### Material for this task
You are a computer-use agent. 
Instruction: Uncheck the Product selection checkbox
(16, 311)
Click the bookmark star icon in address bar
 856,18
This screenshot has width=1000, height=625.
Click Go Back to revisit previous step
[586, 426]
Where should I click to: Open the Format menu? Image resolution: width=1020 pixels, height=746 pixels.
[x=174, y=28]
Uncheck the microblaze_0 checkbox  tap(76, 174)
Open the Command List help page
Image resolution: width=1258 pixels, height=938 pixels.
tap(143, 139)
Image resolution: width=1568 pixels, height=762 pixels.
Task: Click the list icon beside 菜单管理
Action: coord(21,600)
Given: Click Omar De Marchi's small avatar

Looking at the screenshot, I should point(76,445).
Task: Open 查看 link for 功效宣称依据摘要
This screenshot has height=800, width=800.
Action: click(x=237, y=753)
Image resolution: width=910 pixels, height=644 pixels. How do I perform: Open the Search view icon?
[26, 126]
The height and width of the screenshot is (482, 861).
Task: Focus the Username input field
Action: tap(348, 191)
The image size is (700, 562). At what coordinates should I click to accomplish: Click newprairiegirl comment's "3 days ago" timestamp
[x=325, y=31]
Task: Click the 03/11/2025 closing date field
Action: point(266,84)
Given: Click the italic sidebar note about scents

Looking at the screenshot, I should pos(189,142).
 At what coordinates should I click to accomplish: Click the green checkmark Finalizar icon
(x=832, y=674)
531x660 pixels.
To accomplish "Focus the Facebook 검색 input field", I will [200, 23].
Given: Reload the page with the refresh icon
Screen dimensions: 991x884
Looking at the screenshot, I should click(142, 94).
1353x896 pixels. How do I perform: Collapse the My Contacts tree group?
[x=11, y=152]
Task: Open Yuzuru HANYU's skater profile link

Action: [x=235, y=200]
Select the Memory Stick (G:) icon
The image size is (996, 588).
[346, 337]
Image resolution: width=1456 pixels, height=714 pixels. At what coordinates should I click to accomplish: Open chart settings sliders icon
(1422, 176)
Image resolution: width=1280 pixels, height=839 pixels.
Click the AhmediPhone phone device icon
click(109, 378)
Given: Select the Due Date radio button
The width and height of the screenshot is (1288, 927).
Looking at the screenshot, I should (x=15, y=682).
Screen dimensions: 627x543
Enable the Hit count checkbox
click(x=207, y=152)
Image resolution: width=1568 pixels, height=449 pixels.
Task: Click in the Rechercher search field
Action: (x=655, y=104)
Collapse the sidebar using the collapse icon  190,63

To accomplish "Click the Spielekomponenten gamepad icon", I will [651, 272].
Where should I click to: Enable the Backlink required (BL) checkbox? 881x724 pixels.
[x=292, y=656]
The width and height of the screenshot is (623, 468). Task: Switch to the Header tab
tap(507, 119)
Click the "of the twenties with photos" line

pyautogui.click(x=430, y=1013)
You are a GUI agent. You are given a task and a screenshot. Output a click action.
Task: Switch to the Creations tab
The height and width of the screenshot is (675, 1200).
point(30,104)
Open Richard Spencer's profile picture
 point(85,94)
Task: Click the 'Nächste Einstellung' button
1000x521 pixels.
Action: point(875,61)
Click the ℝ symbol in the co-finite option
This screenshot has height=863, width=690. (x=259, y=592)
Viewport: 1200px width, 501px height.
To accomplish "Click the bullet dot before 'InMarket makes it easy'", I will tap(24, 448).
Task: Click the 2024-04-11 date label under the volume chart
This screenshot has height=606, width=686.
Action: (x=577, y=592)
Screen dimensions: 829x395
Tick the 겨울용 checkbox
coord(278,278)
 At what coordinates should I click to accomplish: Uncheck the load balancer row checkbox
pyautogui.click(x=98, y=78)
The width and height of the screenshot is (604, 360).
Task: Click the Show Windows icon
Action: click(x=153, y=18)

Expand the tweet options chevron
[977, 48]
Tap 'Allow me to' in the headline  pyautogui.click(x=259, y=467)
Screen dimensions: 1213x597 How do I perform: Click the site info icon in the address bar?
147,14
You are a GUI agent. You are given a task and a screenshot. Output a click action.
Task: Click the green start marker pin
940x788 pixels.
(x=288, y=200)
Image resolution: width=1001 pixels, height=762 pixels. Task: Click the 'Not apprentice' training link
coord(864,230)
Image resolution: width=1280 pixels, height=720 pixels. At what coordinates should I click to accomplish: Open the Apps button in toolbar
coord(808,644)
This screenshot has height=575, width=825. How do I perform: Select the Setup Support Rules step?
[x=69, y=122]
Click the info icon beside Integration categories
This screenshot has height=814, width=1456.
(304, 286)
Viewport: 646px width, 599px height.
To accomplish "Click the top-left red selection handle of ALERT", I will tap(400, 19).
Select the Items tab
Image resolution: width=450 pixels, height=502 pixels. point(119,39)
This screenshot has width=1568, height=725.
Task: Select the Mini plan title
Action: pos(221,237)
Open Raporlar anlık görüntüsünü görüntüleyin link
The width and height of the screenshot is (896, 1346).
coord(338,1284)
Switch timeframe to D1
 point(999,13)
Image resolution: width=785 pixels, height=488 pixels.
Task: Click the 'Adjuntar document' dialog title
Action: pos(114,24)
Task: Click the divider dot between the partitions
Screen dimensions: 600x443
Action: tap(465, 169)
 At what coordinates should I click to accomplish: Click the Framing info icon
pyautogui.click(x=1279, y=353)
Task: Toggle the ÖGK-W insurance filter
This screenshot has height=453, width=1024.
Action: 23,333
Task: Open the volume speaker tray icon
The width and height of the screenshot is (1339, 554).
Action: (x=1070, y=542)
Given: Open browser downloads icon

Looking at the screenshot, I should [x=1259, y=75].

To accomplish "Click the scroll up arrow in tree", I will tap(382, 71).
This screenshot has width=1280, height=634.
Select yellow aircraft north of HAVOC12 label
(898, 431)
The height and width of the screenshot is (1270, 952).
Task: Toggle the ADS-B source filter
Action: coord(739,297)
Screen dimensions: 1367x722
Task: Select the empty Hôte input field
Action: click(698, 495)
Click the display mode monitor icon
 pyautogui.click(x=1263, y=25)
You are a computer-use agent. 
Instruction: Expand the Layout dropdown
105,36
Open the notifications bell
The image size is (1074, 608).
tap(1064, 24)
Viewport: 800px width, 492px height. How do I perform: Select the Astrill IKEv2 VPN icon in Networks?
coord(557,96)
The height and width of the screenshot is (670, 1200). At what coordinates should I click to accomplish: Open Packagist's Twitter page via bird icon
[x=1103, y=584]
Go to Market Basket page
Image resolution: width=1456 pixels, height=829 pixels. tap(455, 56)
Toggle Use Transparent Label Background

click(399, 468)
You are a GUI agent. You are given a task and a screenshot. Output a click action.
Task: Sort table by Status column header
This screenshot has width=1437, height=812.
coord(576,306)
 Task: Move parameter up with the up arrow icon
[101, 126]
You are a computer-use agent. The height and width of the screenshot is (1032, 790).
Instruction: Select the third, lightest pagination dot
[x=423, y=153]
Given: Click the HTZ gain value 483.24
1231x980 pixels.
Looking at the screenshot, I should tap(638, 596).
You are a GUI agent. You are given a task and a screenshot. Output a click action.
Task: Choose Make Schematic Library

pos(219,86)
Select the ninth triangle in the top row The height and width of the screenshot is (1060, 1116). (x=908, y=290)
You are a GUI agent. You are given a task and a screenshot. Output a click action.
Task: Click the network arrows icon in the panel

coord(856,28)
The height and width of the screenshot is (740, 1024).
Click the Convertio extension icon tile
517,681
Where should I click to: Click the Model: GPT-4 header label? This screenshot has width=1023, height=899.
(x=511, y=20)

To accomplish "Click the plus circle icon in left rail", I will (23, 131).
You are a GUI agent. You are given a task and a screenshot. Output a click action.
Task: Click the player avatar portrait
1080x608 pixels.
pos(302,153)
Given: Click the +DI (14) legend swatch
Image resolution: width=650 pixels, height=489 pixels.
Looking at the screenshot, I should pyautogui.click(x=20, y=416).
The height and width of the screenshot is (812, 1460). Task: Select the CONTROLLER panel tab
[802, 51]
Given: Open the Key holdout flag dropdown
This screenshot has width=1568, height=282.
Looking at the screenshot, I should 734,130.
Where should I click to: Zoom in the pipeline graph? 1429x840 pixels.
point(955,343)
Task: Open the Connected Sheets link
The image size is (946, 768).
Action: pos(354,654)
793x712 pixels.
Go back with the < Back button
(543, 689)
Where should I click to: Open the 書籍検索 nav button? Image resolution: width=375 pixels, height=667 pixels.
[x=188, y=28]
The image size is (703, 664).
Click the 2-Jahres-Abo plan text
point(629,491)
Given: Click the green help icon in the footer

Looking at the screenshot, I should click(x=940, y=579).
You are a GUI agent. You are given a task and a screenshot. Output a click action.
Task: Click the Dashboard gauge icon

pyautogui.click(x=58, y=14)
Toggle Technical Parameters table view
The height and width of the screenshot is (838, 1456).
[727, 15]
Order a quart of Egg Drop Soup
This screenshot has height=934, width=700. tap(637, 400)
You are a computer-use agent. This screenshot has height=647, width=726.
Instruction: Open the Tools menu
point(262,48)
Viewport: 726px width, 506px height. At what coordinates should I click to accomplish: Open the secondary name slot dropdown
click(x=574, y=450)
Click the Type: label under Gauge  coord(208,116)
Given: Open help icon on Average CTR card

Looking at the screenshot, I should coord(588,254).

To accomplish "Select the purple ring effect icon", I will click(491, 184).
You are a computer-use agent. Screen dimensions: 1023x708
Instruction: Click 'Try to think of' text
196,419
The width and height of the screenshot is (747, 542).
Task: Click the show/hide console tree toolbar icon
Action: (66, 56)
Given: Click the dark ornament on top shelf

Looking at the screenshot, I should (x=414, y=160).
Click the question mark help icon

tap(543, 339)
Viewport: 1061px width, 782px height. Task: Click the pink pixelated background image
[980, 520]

### Requirement
Give again, word for word, every line of the listing above from the one with "This screenshot has width=1568, height=282." to the one with "793x712 pixels.", both inclusive, and nothing beyond them.

### Finished exercise
This screenshot has width=1568, height=282.
Looking at the screenshot, I should 734,130.
Where should I click to: Zoom in the pipeline graph? 1429x840 pixels.
point(955,343)
Task: Open the Connected Sheets link
The image size is (946, 768).
Action: pos(354,654)
793x712 pixels.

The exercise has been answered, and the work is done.